You might think that having to start over with this character would be discouraging, but I’m actually excited about it. (Well, okay, I had a hard time letting it go at first, but now I’m excited.) For one, I know myself better when it comes to writing her, I know her better from thinking about her so often over the last three weeks, and I think I have a better grasp on where she’s at emotionally, physically, and spiritually. It’s actually nice for me not to be thinking about how she’s going to fit, but thinking about where she already fits and digging deeper into the possibilities. It’s like separating the two “foods”, and knowing it’s for the best. At least it is for my writing appetite.

Although I think that now I’ve written this blog, I’m going to give her a characteristic that she likes odd food choices mashed together. That sounds appropriate, don’t you think?
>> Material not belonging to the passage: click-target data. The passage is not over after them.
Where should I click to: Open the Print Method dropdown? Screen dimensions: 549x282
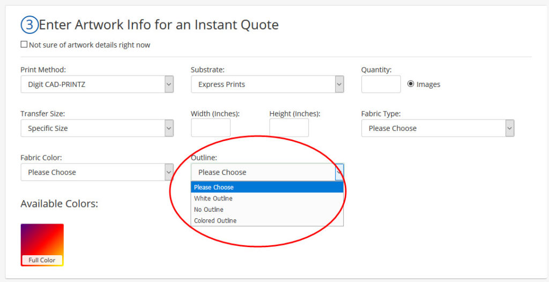click(x=97, y=84)
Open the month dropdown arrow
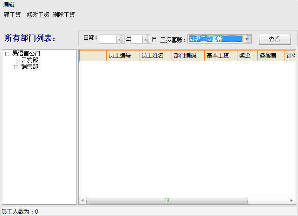 tap(146, 39)
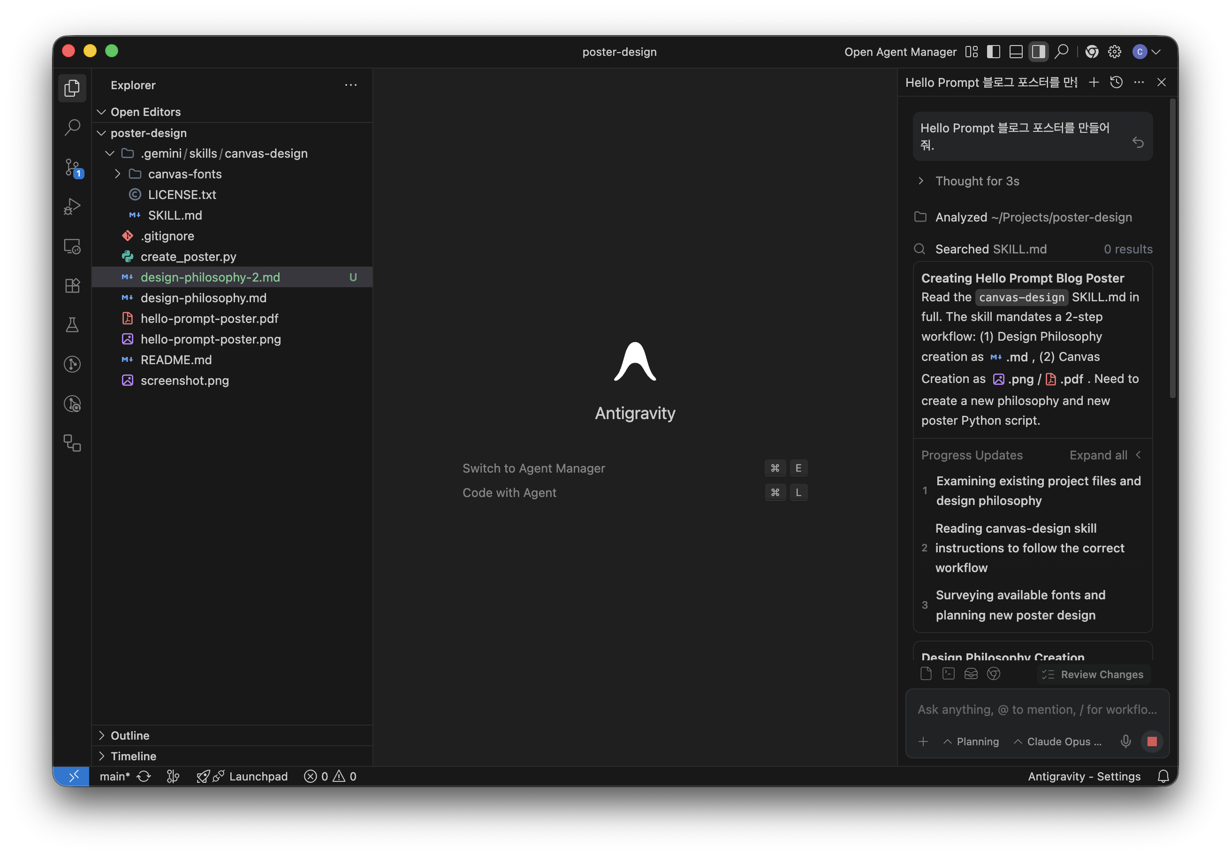Image resolution: width=1231 pixels, height=856 pixels.
Task: Click Open Agent Manager in title bar
Action: point(900,51)
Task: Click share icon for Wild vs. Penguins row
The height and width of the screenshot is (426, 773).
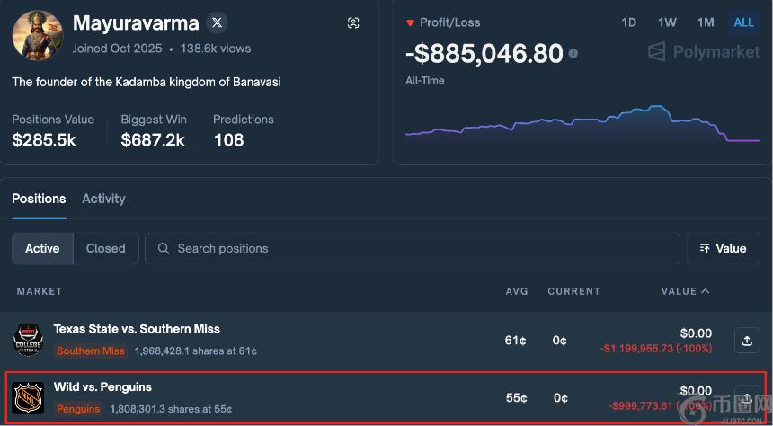Action: [x=746, y=397]
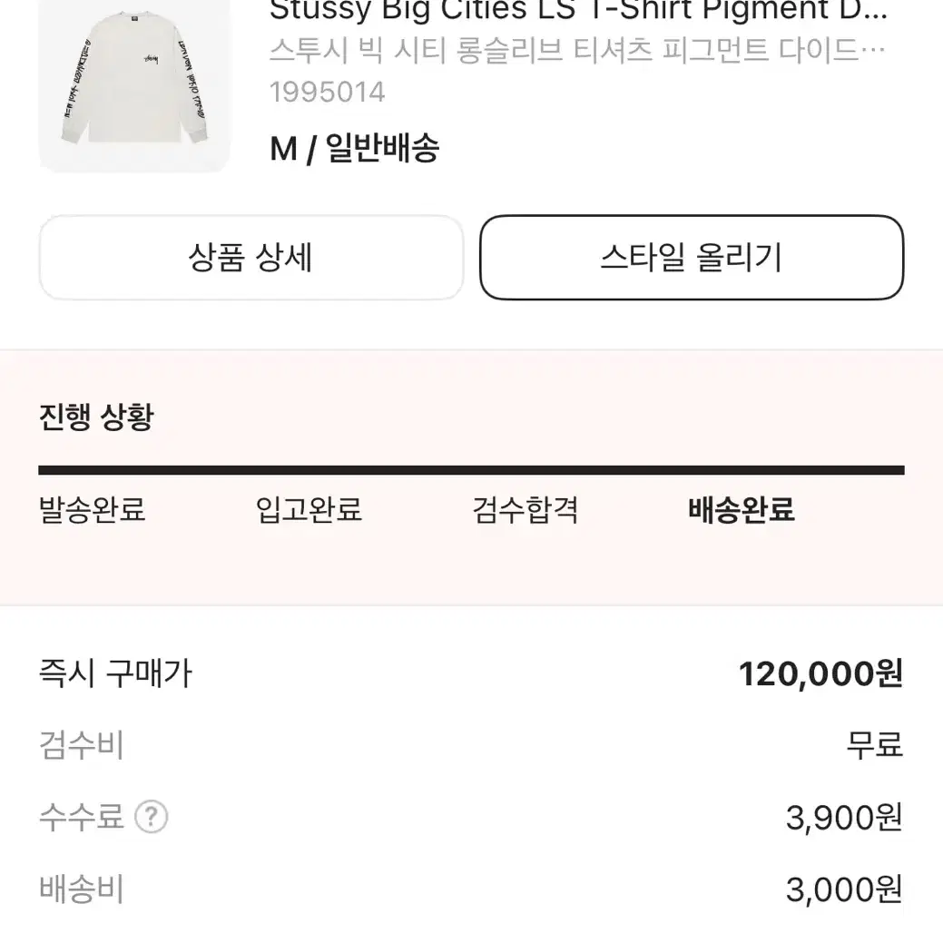Select the 3,000원 배송비 amount
The width and height of the screenshot is (943, 943).
pyautogui.click(x=844, y=889)
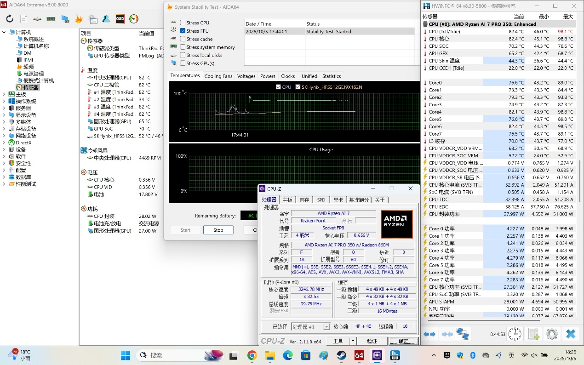Launch the stability test via flame icon

(x=79, y=19)
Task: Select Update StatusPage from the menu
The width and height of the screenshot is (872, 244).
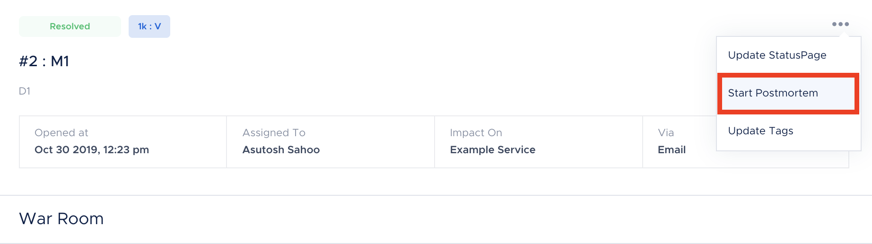Action: pyautogui.click(x=777, y=55)
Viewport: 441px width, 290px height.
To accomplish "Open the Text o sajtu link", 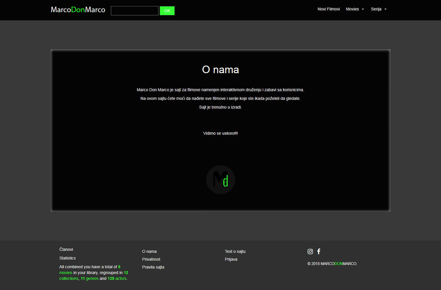I will click(x=235, y=252).
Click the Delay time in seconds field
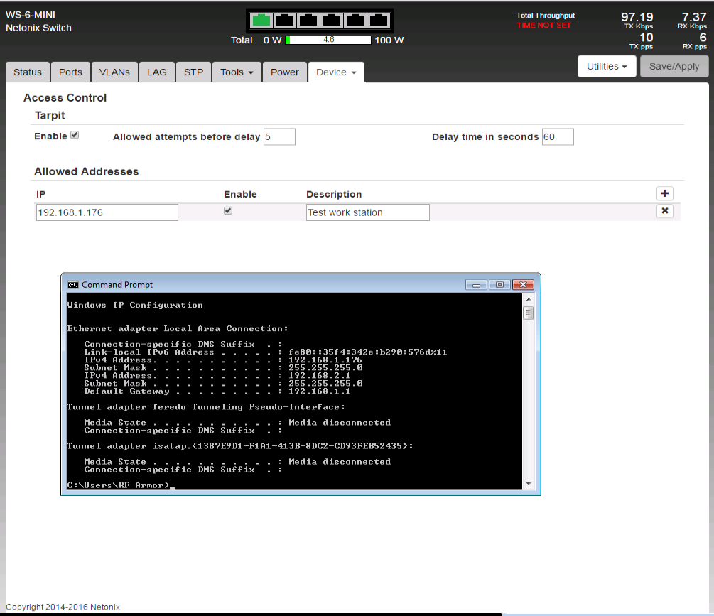The height and width of the screenshot is (616, 714). tap(557, 137)
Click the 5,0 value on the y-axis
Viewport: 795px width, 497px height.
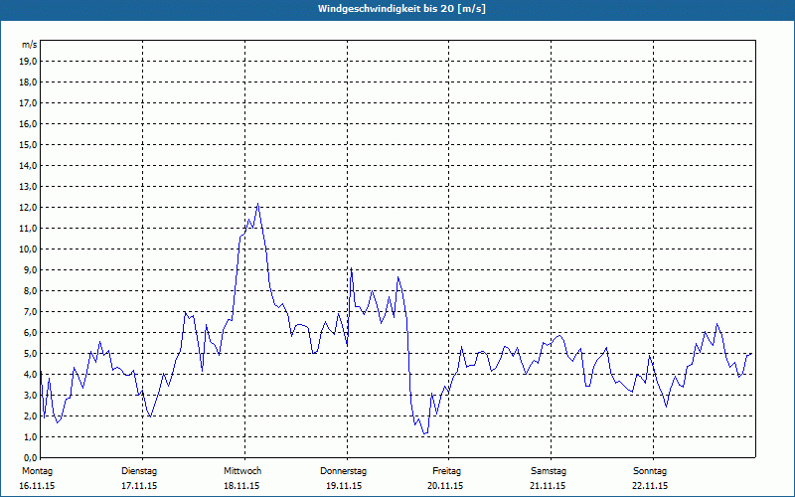click(29, 353)
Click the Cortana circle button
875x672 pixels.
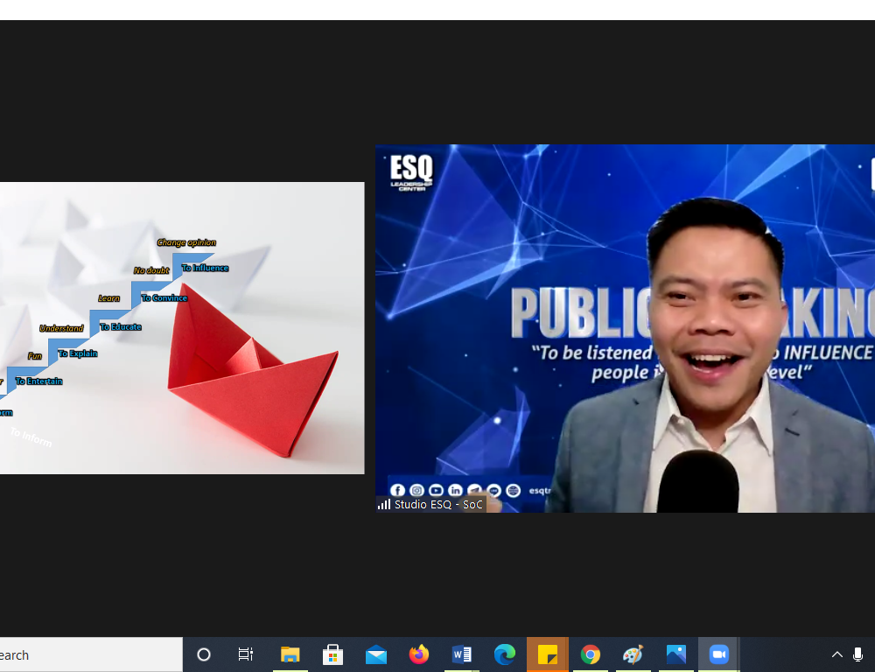point(204,655)
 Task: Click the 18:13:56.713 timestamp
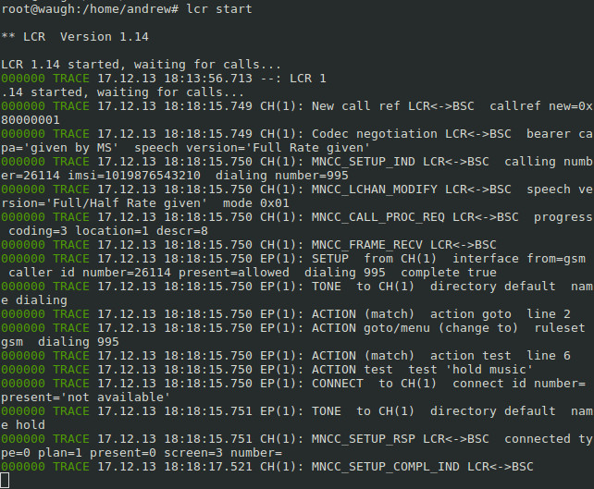coord(208,79)
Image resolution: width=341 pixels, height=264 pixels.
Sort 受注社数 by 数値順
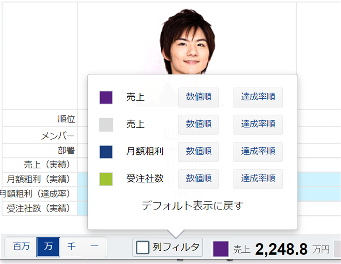[198, 179]
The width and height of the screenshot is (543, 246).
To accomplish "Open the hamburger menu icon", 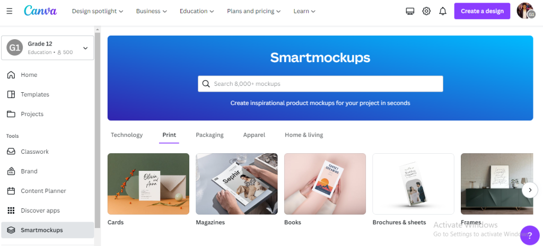I will 10,11.

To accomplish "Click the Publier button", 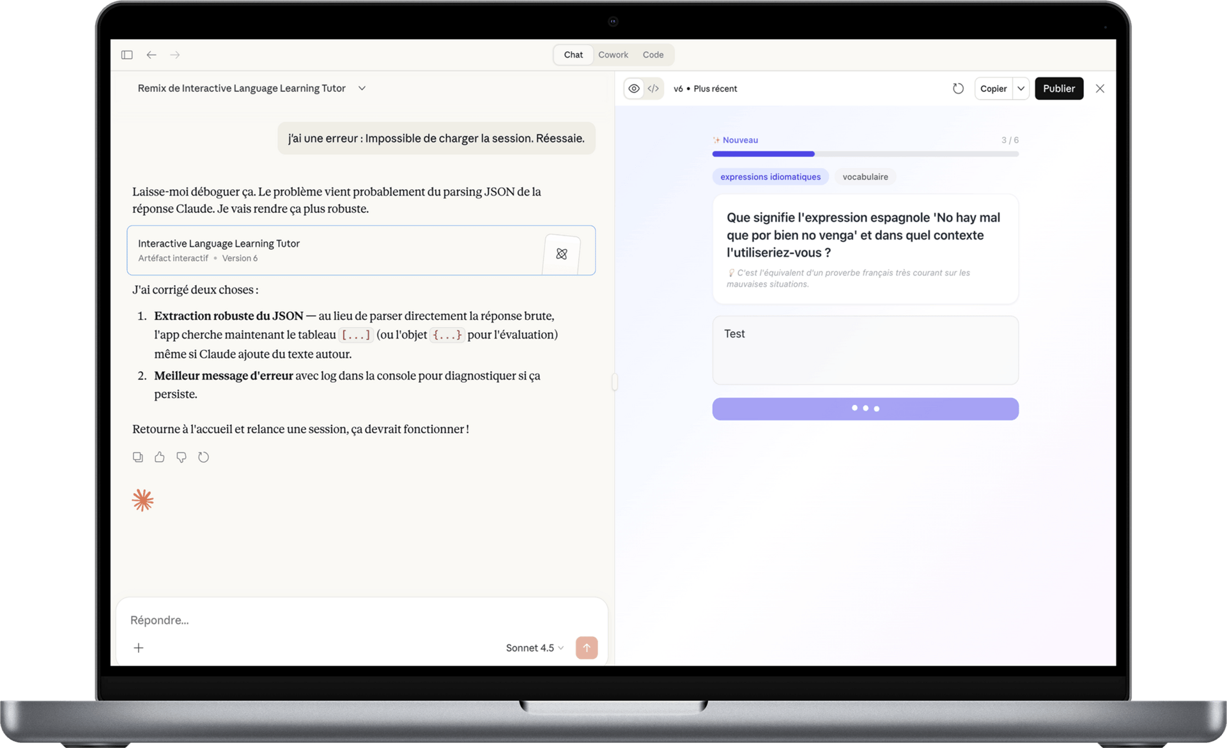I will (x=1058, y=89).
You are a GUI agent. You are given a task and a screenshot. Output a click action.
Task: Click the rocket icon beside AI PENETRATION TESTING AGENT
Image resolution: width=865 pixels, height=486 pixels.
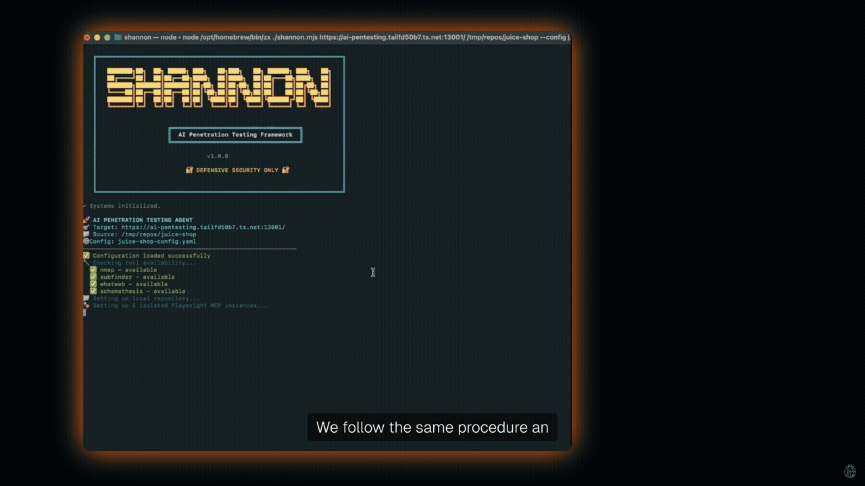click(x=87, y=219)
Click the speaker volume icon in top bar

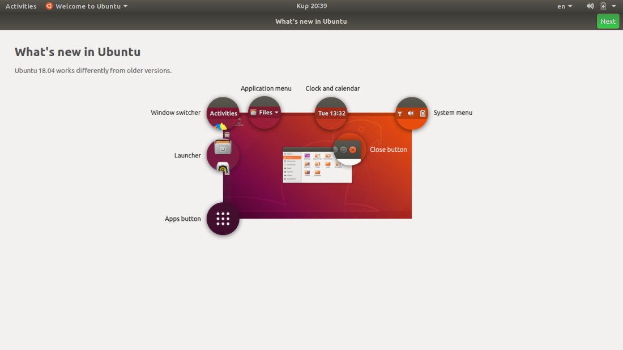point(590,6)
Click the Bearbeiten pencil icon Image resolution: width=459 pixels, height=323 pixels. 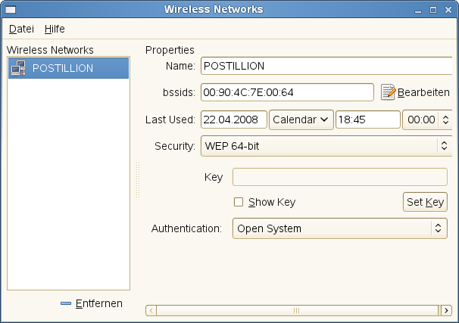click(389, 92)
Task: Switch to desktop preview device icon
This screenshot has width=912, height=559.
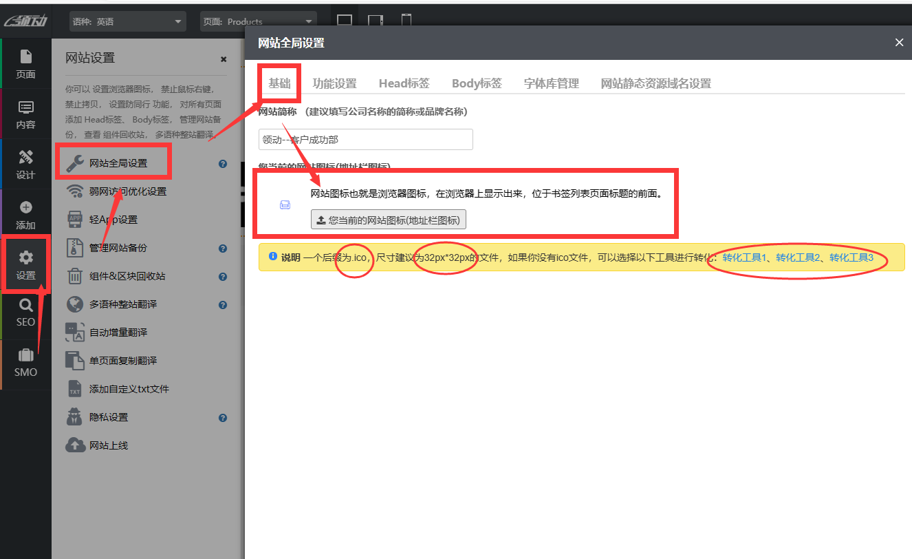Action: point(345,21)
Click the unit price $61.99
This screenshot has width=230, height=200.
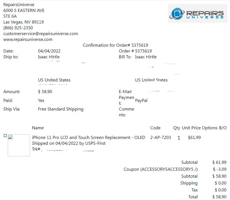[194, 138]
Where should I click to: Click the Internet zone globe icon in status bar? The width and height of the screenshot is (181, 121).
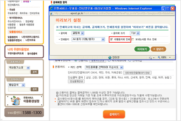point(110,57)
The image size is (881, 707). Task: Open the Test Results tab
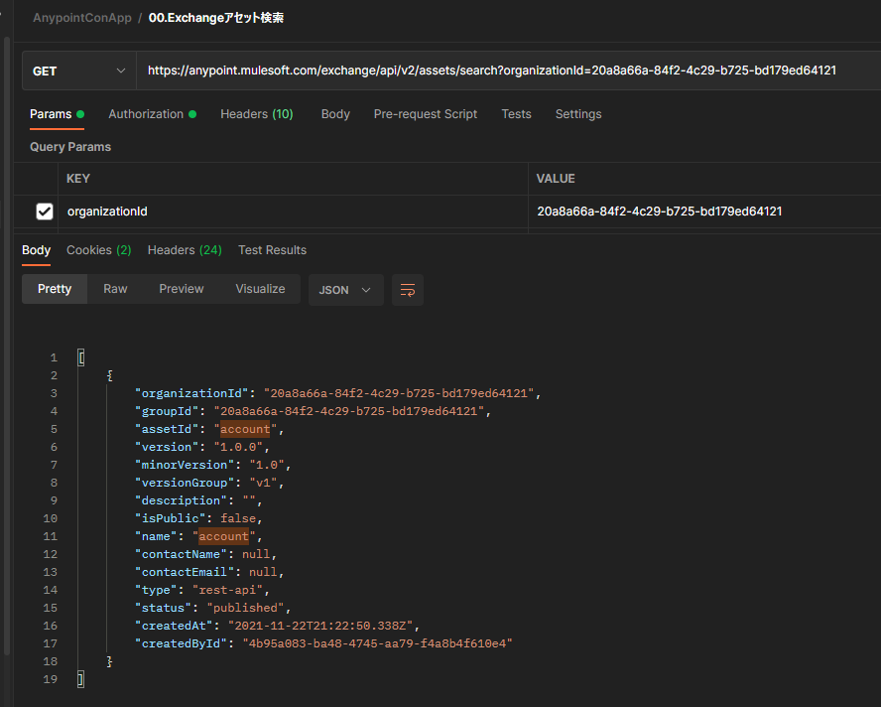[x=272, y=250]
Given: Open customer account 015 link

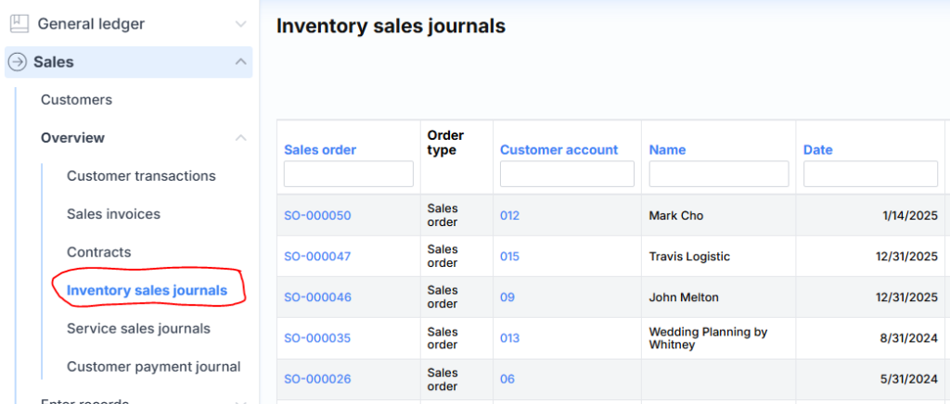Looking at the screenshot, I should click(x=509, y=257).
At 2/11/2010 6:55 PM, Blogger Daron D. Fraley said...

This was both helpful and timely for something I am working on right now. Thanks Julie!

At 2/11/2010 7:09 PM, Blogger Jon Spell said...

In my first apartment away from home, I had this odd mix of roommates - one from NY, one from Morocco, one from Columbia.

Two of my favorite things to eat were tuna fish sandwiches and a bowl of corn (whole kernel). Well, Roberto noticed that I liked to use the sandwich press to heat up my sandwiches, so he suggested I add the corn to it and then heat it. Tuna fish and corn sandwiches were born!

Also, my uncle liked to put grape jelly on his scrambled eggs. *wince*

At 2/11/2010 7:26 PM, Blogger Julie Coulter Bellon said...

You're welcome, Daron! And Jon, I'm totally wincing with you.

At 2/11/2010 8:09 PM, Blogger L.T. Elliot said...

What a great idea, Julie!(My lil' brother loves to add mashed potatoes to his turkey sandwiches. Weird.)

At 2/11/2010 11:16 PM, Blogger Nathan said...

Try eating cornbread and drinking apple juice sometime. That packs a punch that you'd never expect.

It's funny to see how my file for backstory is starting to catch up to the manuscript size.

At 2/12/2010 9:42 PM, Blogger Karlene said...

My grandsons dip everything in ketchup--green beans, cheese, grapes. Everything.

Liked your comparison on the story. So many times I've had to tell authors they've got two stories going on (which is a different thing than having subplots) and they need to pick one and add depth.